Moderna także poinformowała o wysokiej skuteczności swojego preparatu. - Działanie ochronne szczepionki, rozpoczynające się dwa tygodnie po podaniu drugiej dawki, jest zgodne z wcześniejszymi obserwacjami: ponad 90 proc. we wszystkich przypadkach COVID-19 i ponad 95 proc. w ciężkich przypadkach COVID-19 - donosi firma w podsumowaniu trwających sześć miesięcy badań.

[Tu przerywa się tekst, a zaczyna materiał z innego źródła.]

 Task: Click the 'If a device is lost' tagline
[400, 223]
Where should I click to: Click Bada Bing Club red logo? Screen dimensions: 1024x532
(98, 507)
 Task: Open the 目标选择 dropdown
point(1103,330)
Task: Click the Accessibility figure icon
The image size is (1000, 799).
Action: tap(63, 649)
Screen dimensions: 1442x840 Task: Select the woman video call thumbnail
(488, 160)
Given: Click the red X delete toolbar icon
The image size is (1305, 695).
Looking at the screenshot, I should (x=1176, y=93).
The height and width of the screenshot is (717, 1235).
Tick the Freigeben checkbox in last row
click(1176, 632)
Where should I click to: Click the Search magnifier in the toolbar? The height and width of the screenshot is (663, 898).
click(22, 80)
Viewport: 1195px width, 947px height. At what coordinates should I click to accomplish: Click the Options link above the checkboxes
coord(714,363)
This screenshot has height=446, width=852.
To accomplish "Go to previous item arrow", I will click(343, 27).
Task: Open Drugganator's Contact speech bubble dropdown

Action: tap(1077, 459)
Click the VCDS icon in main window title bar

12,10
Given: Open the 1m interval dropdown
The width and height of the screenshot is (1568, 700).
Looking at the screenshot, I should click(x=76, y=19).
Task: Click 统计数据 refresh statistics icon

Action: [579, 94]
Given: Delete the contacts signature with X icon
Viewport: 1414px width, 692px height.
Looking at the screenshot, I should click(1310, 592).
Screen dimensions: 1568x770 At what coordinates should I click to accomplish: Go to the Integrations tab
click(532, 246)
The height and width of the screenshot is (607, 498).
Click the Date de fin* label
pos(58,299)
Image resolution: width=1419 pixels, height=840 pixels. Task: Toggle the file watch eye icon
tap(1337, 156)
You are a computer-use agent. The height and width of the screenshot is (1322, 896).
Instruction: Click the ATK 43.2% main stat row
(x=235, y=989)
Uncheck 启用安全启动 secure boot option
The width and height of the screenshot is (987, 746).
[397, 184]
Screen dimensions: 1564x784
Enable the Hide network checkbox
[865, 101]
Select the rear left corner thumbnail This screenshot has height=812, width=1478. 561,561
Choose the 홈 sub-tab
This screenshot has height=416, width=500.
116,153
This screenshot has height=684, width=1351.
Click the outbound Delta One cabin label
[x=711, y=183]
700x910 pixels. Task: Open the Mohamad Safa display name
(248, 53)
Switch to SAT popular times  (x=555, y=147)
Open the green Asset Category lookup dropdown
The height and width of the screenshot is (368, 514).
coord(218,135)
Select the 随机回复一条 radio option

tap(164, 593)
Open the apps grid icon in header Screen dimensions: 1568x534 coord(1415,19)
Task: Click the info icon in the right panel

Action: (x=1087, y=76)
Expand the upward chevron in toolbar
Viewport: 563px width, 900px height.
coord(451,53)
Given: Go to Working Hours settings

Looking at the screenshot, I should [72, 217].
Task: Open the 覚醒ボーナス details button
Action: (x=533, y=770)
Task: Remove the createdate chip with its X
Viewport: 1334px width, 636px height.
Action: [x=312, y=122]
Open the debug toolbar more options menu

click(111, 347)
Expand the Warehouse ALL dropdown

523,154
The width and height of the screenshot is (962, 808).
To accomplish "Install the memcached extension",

Producenci szczepionek już pracują nad preparatami drugiej generacji. Miałyby to być szczepionki przypominające, podawane pomiędzy 6. a 12. miesiącem od drugiej dawki. A potem czekają nas, najprawdopodobniej, coroczne szczepienia na COVID-19 - prognozują eksperci.
Pfizer poinformował, że już testuje trzecią dawkę swojej szczepionki na COVID-19. Także w Modernie trwają prace nad szczepionką przypominającą. W National Institutes of Health (Narodowe Instytuty Zdrowia - NIH) pracują nad nową wersją szczepionki mRNA, która chroniłaby także przed najbardziej niepokojącym obecnie wariantem południowoafrykańskim. Jak donosi CNBC Moderna obiecuje, że preparat będzie gotowy jesienią tego roku.